Ants In Space Find Zero Gravity Challenging But Adapt Remarkably Well

Ants aboard the International Space Station showed they could still use teamwork in searching new areas even when floating away from the walls of their containers in the zero gravity conditions, scientists report.

The ants displayed a surprising ability to regain their footing after floating around in their containers, and "collective searching," although somewhat impeded, still occurred, researchers said.

"The ants showed an impressive ability to walk on the surface in microgravity, and an even more remarkable capacity to regain their contact with the surface once they were tumbling around in the air," they wrote in the journal Frontiers in Ecology and Evolution.

Such capabilities from the ants, sent to the space station on a supply rocket in January 2014, could guide scientists in developing algorithms that would allow groups of search-and-rescue robots to autonomously conduct effective cooperative exploration of an environment, the researchers said.

On the space station, eight groups of ants were housed in special habitats equipped with gates that could be opened into new areas of varying sizes for the ants to venture into and conduct collective searches to "learn" the new area.

"We had no idea what the ants would do," says study leader Deborah M. Gordon, a Stanford University biologist. "We didn't know if they would be able to search at all."

In smaller spaces, the ants could search thoroughly, aware they were in a smaller area because they would keep bumping into each other, the researchers noted.

In a larger area, the ants would move apart and use straighter search paths to maximize their search coverage of the new area.

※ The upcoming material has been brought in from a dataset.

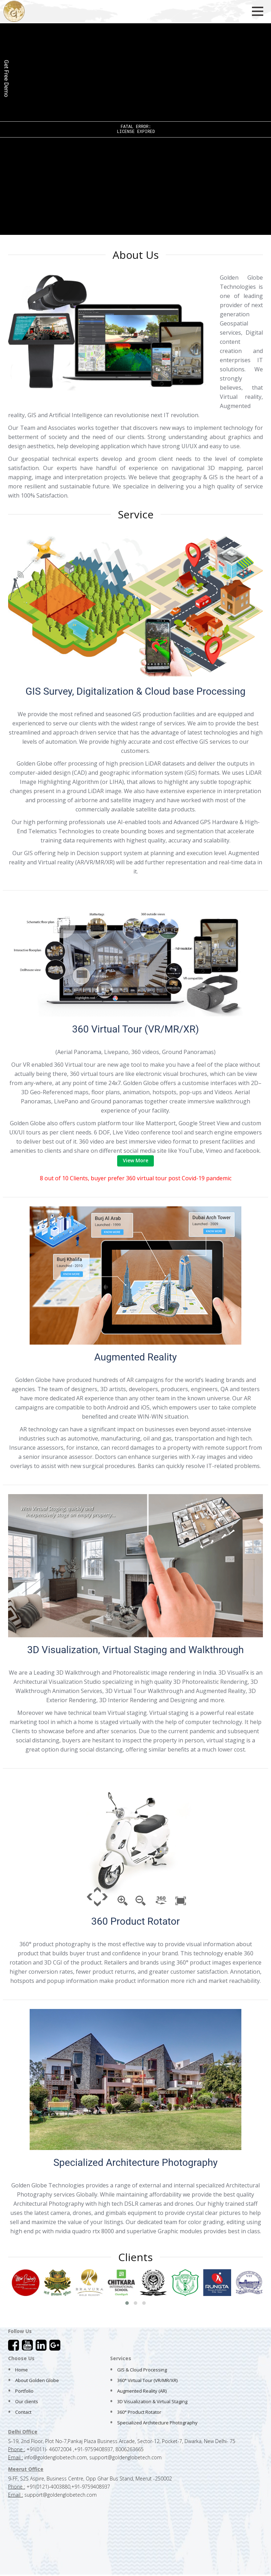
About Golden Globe (37, 2380)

Even in microgravity, they showed the ability to maintain contact while they crawled, and if they floated off the walls of the habitats they displayed a "remarkable ability" to get their feet back onto a solid surface, Gordon says.

"Sometimes they would grab onto another ant and climb back down... And sometimes, they somehow managed to just flatten themselves back onto the surface," she says. "I think the biomechanics of that are interesting."

However, despite their best efforts, the ants' collective searches in zero gravity were somewhat hampered, Gordon acknowledges.

"The ants didn't do as well as they might have in microgravity," she says. "I think that's partly because the effort to hold on led to them moving more slowly, and so they didn't have a chance to cover the ground as thoroughly."

That shouldn't be a surprise, she says; although at least one species of the 14,000 kinds of ants on Earth can be found living happily in every ecological niche on the planet, that's not much preparation for the conditions found in space.

"There's not been a lot of evolution to shape their collective search in microgravity," she says.